Way back in the beginning of this blog, when I was still feeling out what it was and what it covered, I reviewed one documentary. And in the years since, I have had one lonely post in the Documentary category (and one in Mockumentary, which I made a subcategory, but that’s another story). I like documentaries. I’m just never in the mood to watch them, and I swiftly came to the idea that this blog should only cover scripted films. Maybe I’m better equipped to discuss scripted cinema, maybe it comes more easily. But lately documentaries have become a bigger part of my life, and I’ve been piling up docs in my to be watched list. I decided it was time to do something about it. So this month, not only am I reviewing four documentaries on this blog, I’m also trying to watch a total of at least 20 in the entire month, which I’m keeping track of on Tumblr.

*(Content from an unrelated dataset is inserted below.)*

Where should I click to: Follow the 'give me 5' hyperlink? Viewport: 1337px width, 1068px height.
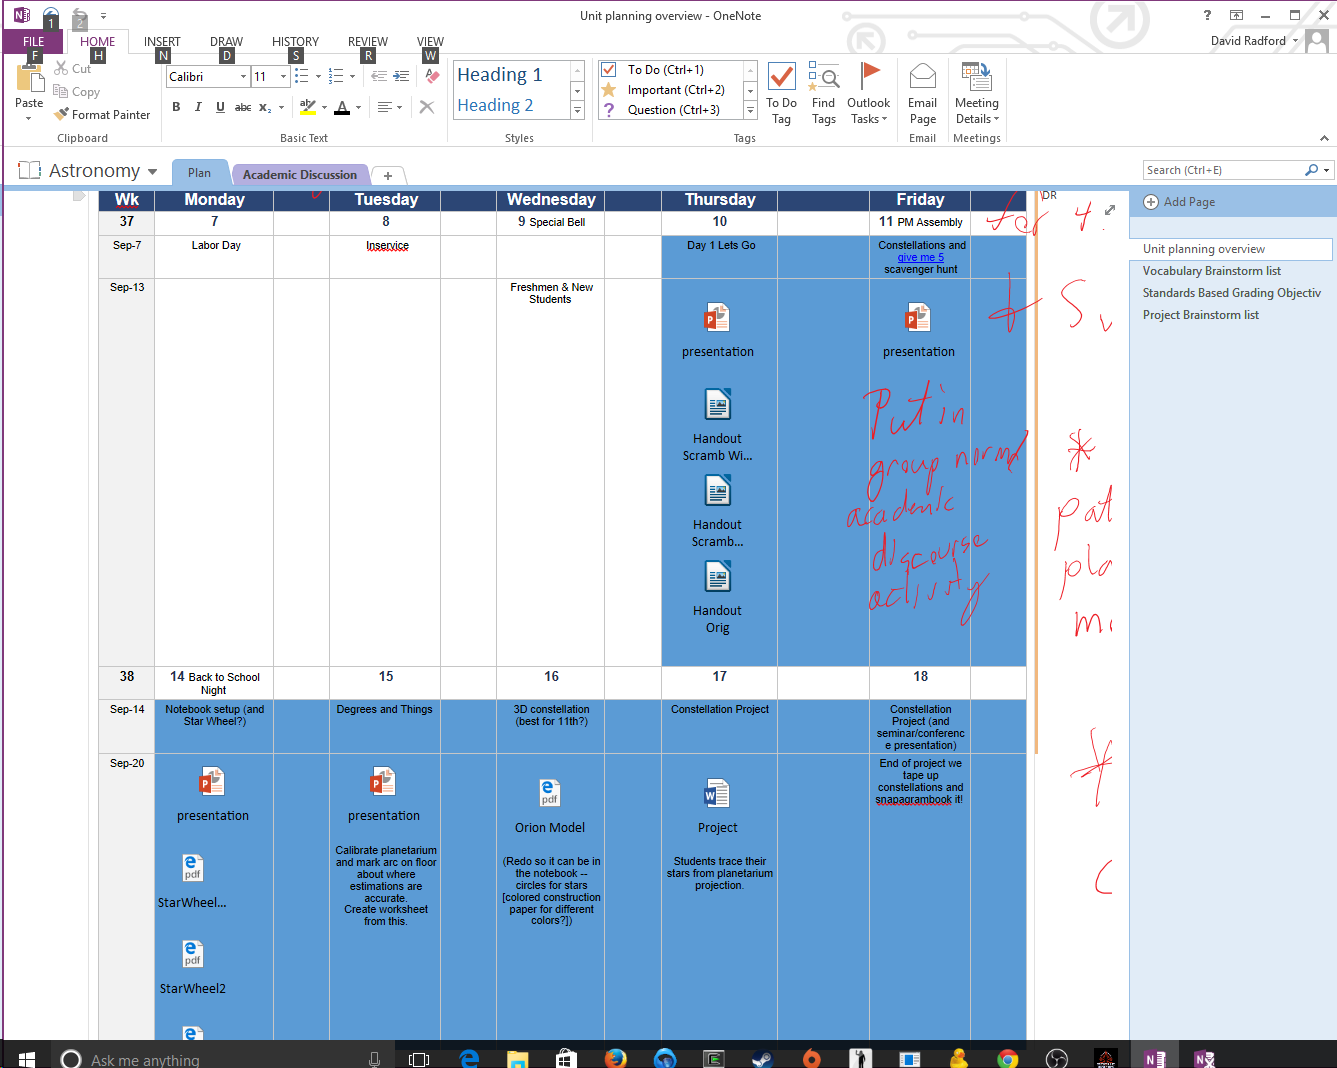click(x=919, y=256)
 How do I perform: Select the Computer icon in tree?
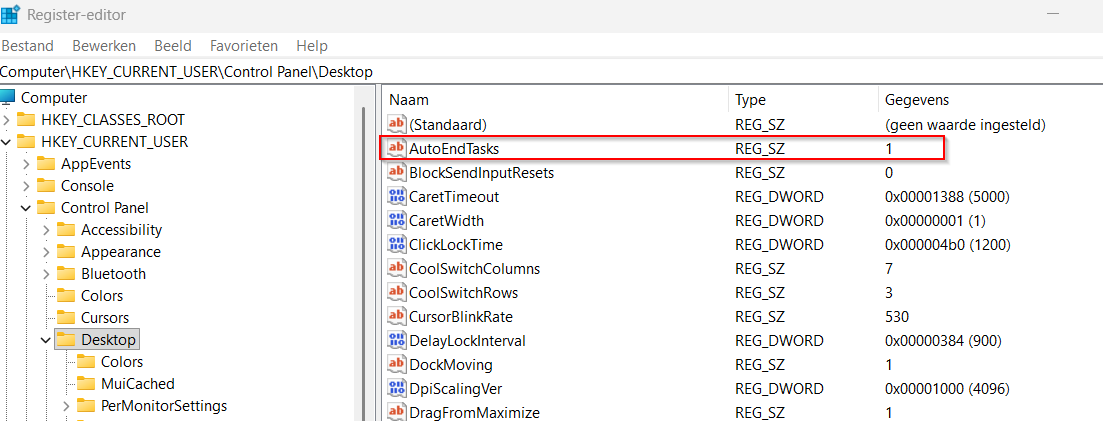click(9, 98)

I should probably discuss a little bit about this particular movie, even though I’ve gone on about the theme of the month for one whole Schwarzenegger. I get the sense it probably would have been forgotten if it hadn’t been the screen debut of a model about to become an actor known for being buff and not saying much. I don’t think I knew before now that it also profiles Lou Ferrigno, who also transitioned into acting in roles on his physique. It sounds like Arnold is more of the bad boy superstar of the movie, while Ferrigno has a more, perhaps sympathetic portrayal. They might be positioned as rivals in the narrative, or they might just be competitors in the same circuit, but the former seems more likely unless I’m missing an option for how the narrative may be constructed.
Mockumentaries tend to be great or mediocre. CSA: The Confederate States of America was disappointing, but mostly because I didn’t expect the direction it took, and it had a much stronger message than I imagined. As a comedy, especially one that is a cult favorite over 25 years later, I expect good things from This is Spinal Tap.
I’m not much into heavy metal, but the point is satire, so it should be pretty good. Also there are a lot of big names and big non-names (you may not recognize the name Harry Shearer, but he’s one of the core actors on The Simpsons), so a lot of star power and star talent.
This Film is Not Yet Rated is a documentary about how the MPAA works. I think I’d heard about it before, but what brought the movie to my attention was when Mugglecast discussed the announcement that Harry Potter and the Half-Blood Prince received a mere PG rating. Host Andrew Simms gave a summary of how the MPAA rating board operates, citing from this film. I understand from him and from the box that it’s an exposè of MPAA corruption.
I’d also like to say hi to my parents at this point, who will probably be among the first to read me write about watching a movie that got an NC-17 before appeal. Fun fact: I spent an extra minute finding a work-safe picture.